> Dataset records

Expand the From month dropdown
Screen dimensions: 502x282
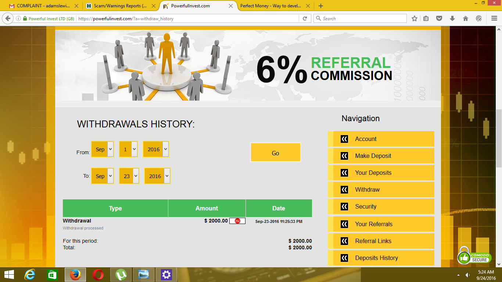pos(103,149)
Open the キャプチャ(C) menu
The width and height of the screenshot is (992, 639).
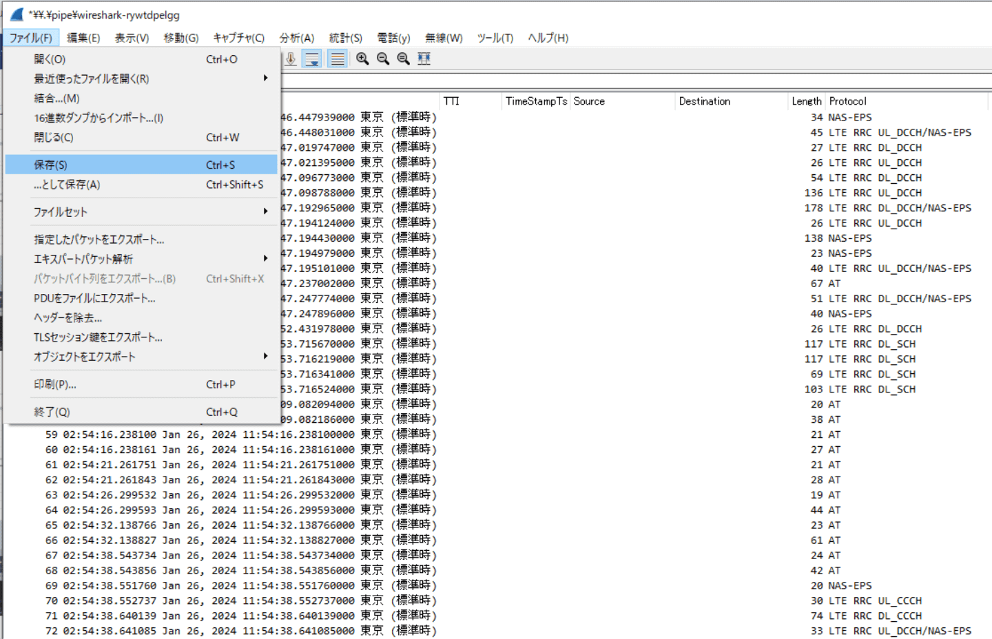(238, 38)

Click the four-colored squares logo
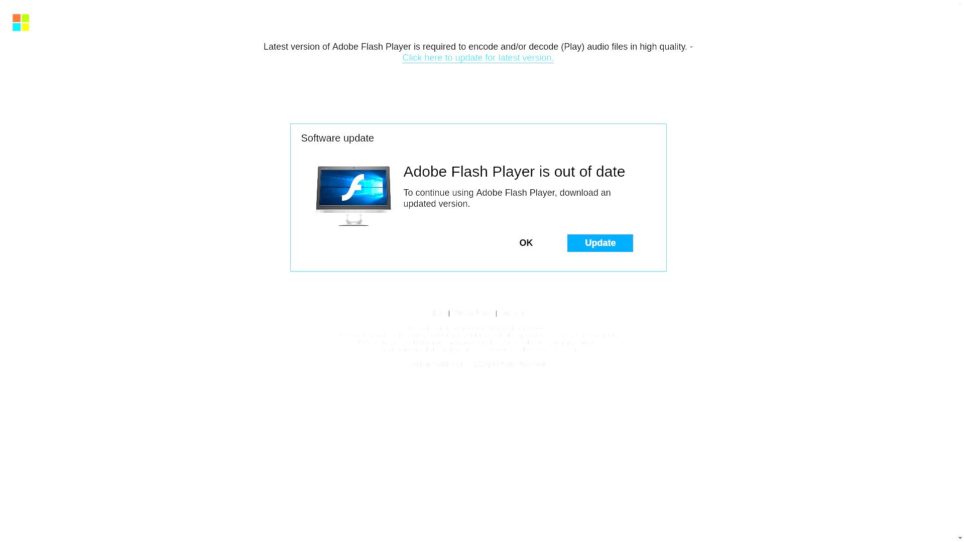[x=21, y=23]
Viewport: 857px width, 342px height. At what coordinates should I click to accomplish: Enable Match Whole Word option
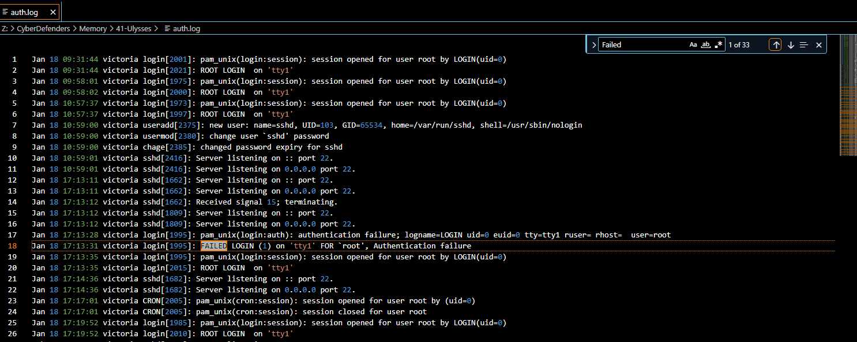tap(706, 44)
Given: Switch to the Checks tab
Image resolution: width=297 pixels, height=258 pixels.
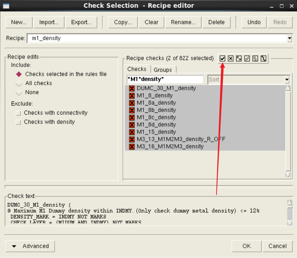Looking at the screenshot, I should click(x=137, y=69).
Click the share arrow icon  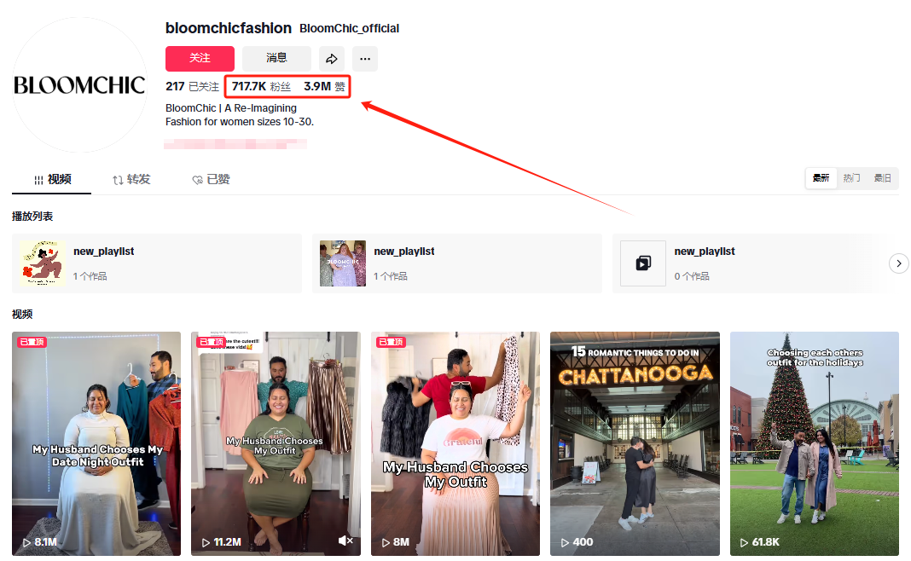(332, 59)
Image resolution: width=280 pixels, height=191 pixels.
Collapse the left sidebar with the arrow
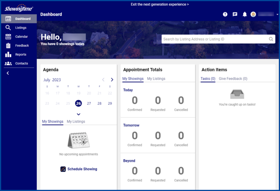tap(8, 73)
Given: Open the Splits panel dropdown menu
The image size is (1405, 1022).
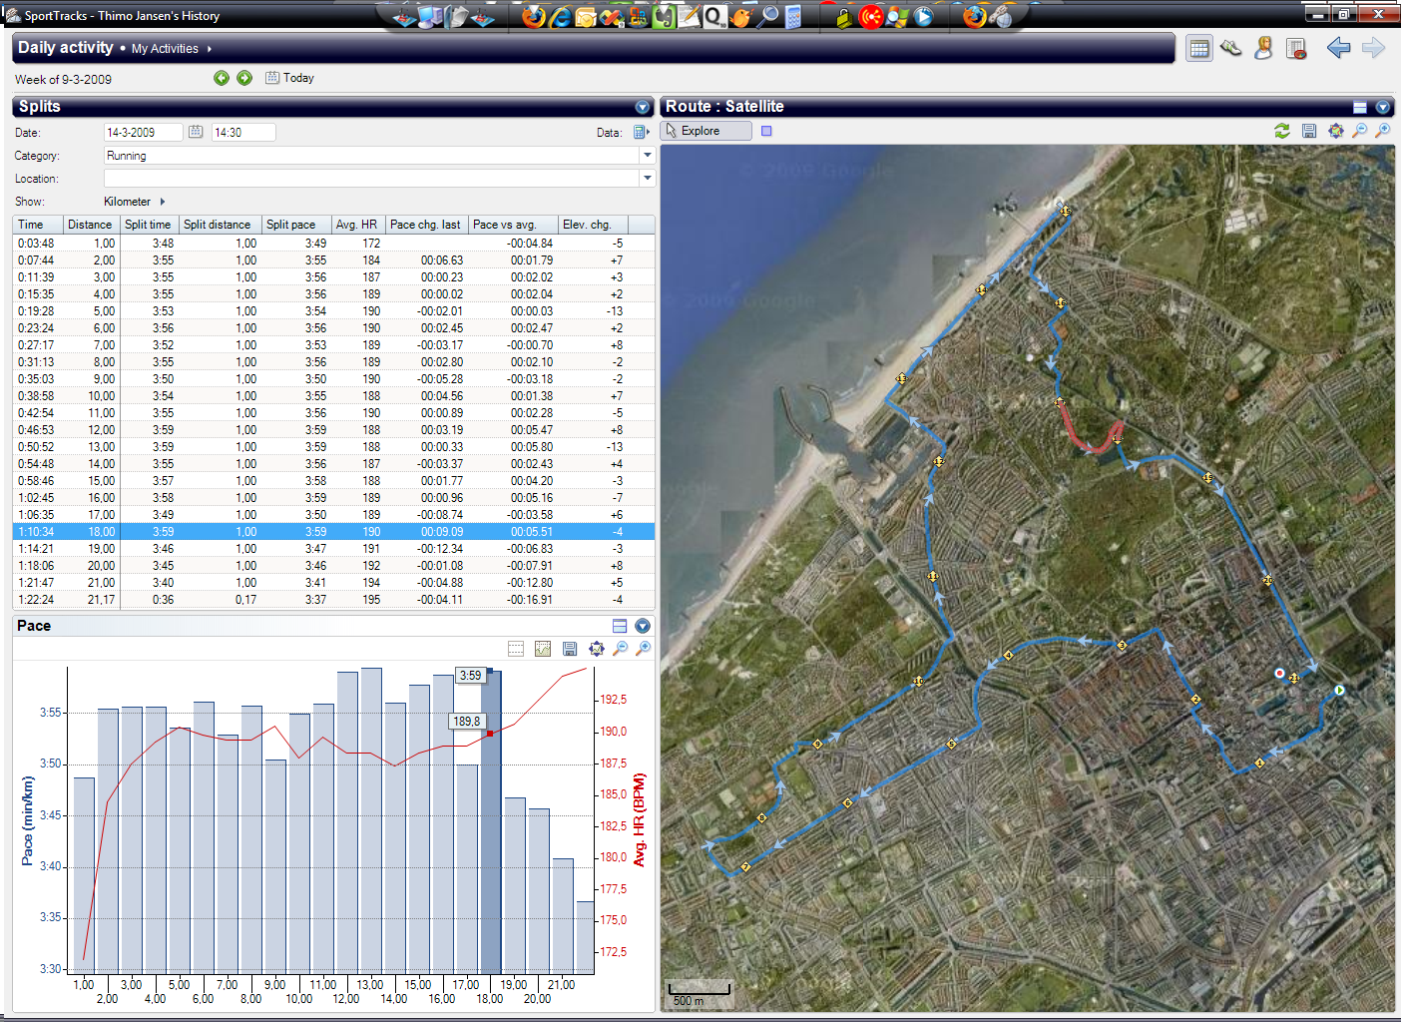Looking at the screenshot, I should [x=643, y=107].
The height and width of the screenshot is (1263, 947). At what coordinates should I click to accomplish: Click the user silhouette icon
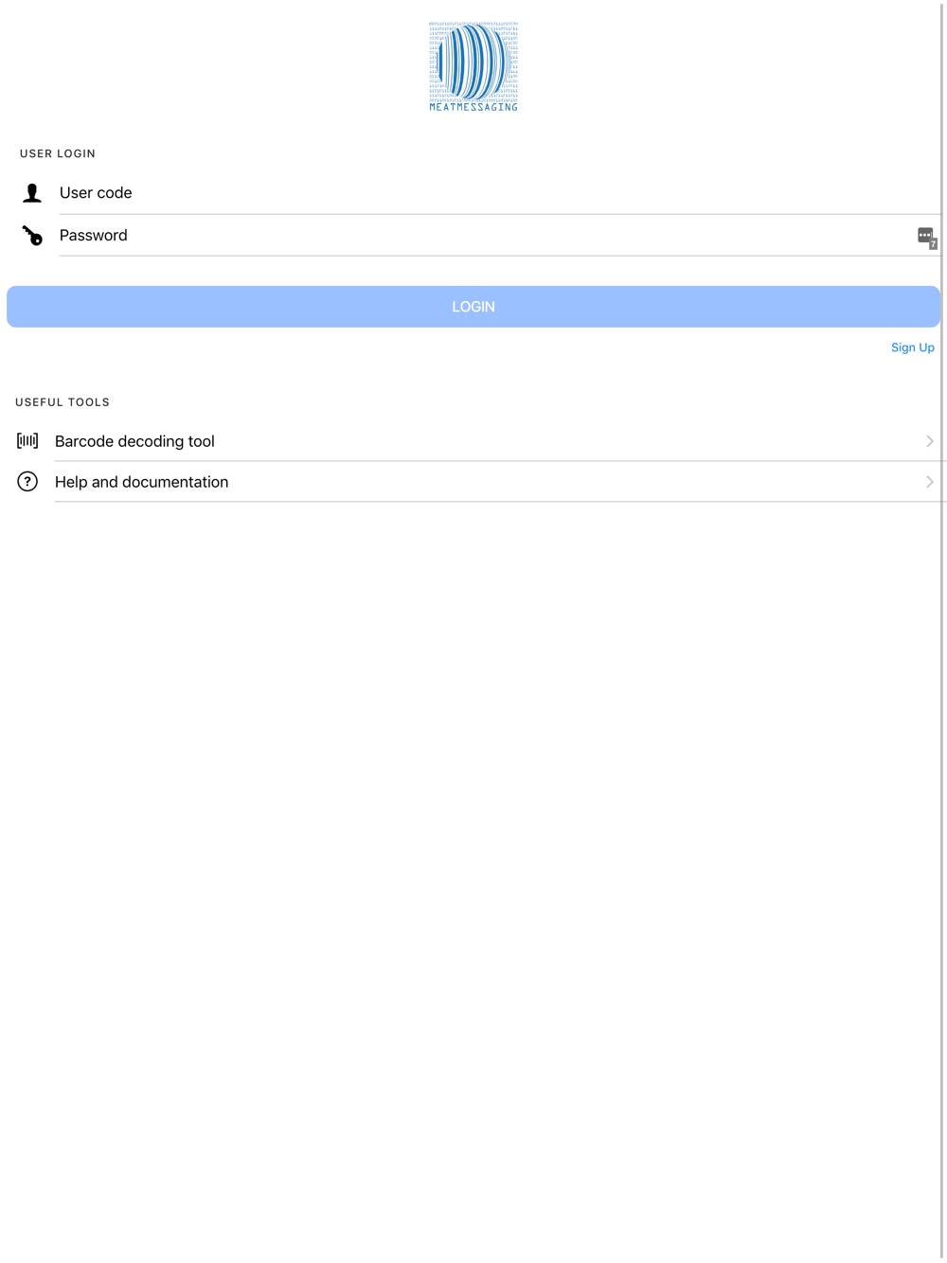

> Your task
How many lines in the listing above contain "Given"? Give only the number.

> Answer to the problem
2